* _STATED GOAL_:
Pick out every line of the records that contains the string "height", treating uppercase and lowercase as different.

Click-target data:
⟨

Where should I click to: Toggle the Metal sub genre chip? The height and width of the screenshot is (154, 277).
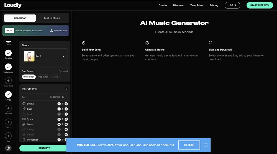coord(55,77)
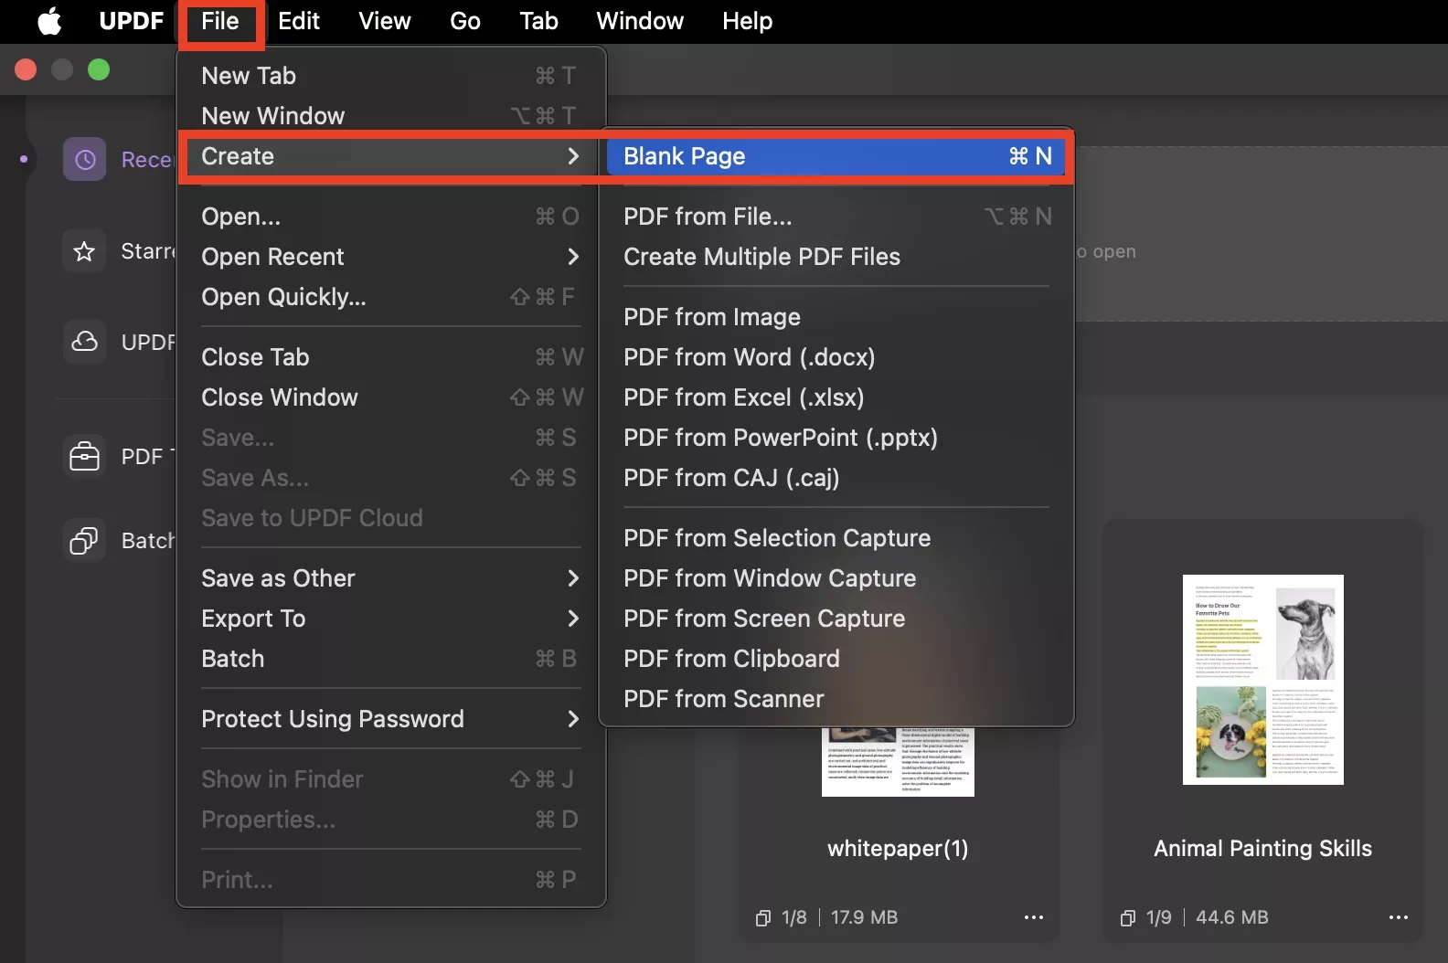Open the UPDF Cloud icon
Screen dimensions: 1448x963
[84, 342]
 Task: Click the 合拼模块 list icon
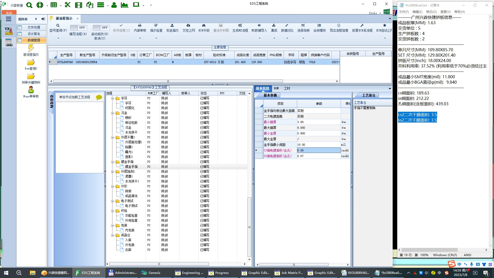click(x=319, y=25)
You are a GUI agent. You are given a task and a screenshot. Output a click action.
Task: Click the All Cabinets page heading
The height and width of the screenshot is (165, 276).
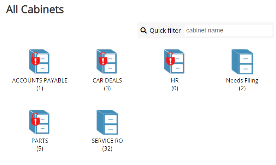click(x=35, y=10)
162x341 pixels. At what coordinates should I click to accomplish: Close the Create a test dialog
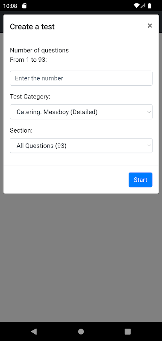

⟩

* _COMPLETED EXERCISE_:
Where should I click to: Toggle the Metal sub genre chip? The height and width of the screenshot is (154, 277).
The height and width of the screenshot is (165, 276).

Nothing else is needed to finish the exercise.